1800–1850
Mouvement du début du XIXᵉ siècle exaltant l'émotion, le sublime et la couleur, de Delacroix à Turner en passant par Goethe.
Le Romantisme, mouvement qui se déploie en Europe entre 1790 et 1850, constitue la première grande réaction artistique contre les idéaux de raison, d'ordre et d'imitation hérités des Lumières et du néoclassicisme. En Allemagne, les frères Schlegel théorisent dès 1798 une esthétique du fragment, de l'ironie et de l'aspiration infinie ; en France, Delacroix proclame la primauté de la couleur sur le dessin et de l'émotion sur la règle ; en Angleterre, Keats, Shelley et Byron font du poète une figure de révolte cosmique. Ce mouvement n'est pas un style unique mais une énergie commune : la conviction que l'art doit exprimer la subjectivité, le sublime naturel et les forces obscures de l'existence.

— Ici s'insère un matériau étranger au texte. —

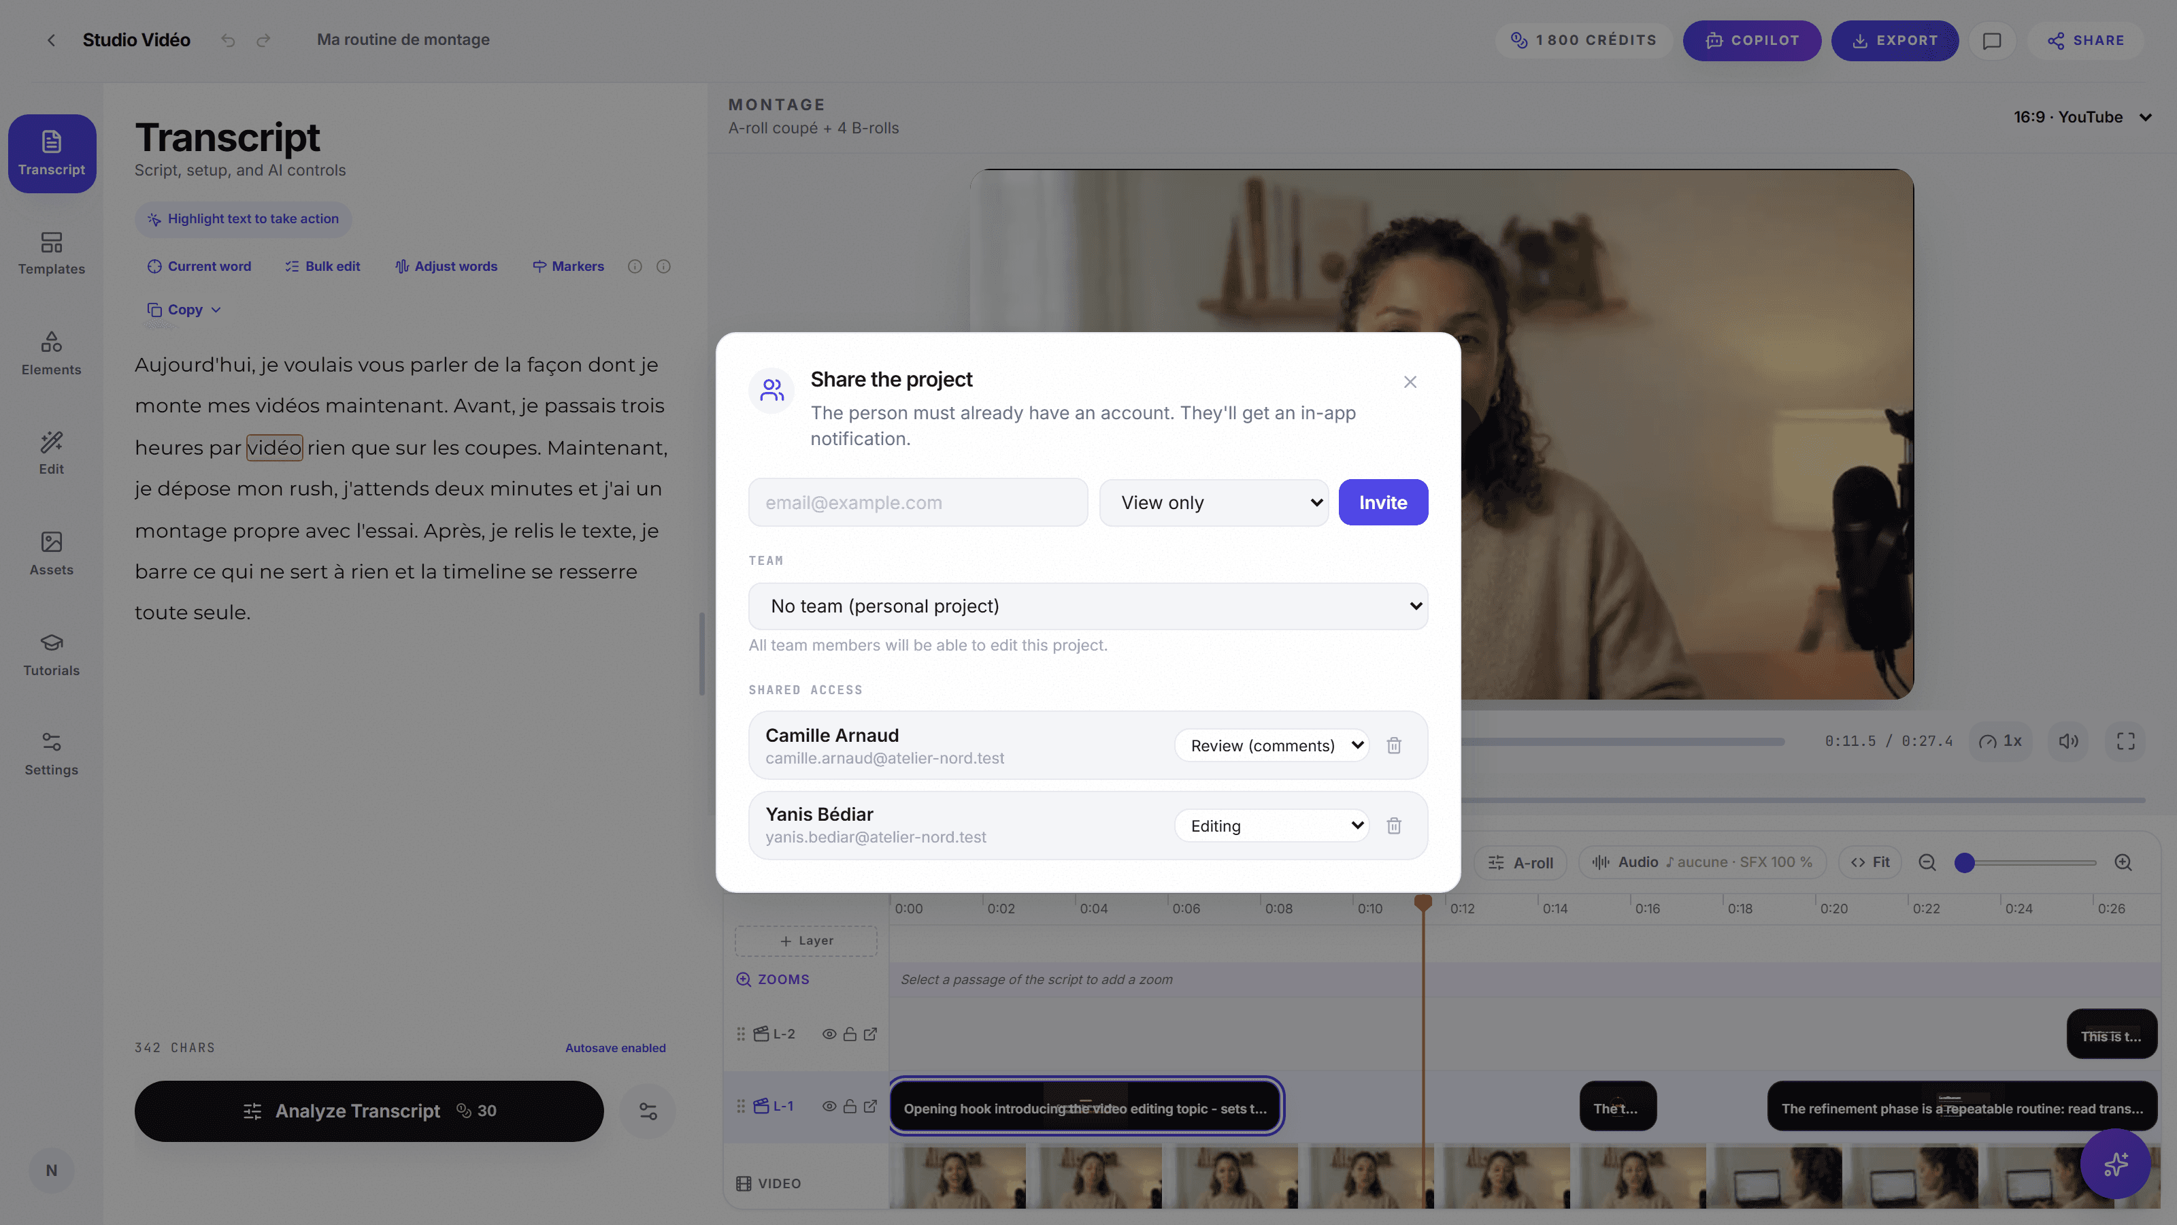
Task: Toggle fullscreen preview icon
Action: pyautogui.click(x=2125, y=741)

La fécondité transversale du Romantisme est sans équivalent dans l'histoire culturelle européenne. En musique, Beethoven, Schubert, Schumann, Berlioz et Liszt développent des formes nouvelles — symphonie à programme, lied, poème symphonique — qui placent l'expression du moi au centre de la composition. En littérature, Hugo, Stendhal, George Sand et Keats réinventent le roman et la poésie. En architecture, le néogothique romantique de Viollet-le-Duc redécouvre le Moyen Âge comme réservoir de spiritualité perdue. La philosophie de Hegel et Schelling propose des systèmes dans lesquels l'art est la manifestation sensible de l'Idée absolue. Le Romantisme fixe ainsi les conditions dans lesquelles l'art moderne se comprendra lui-même jusqu'au XXe siècle.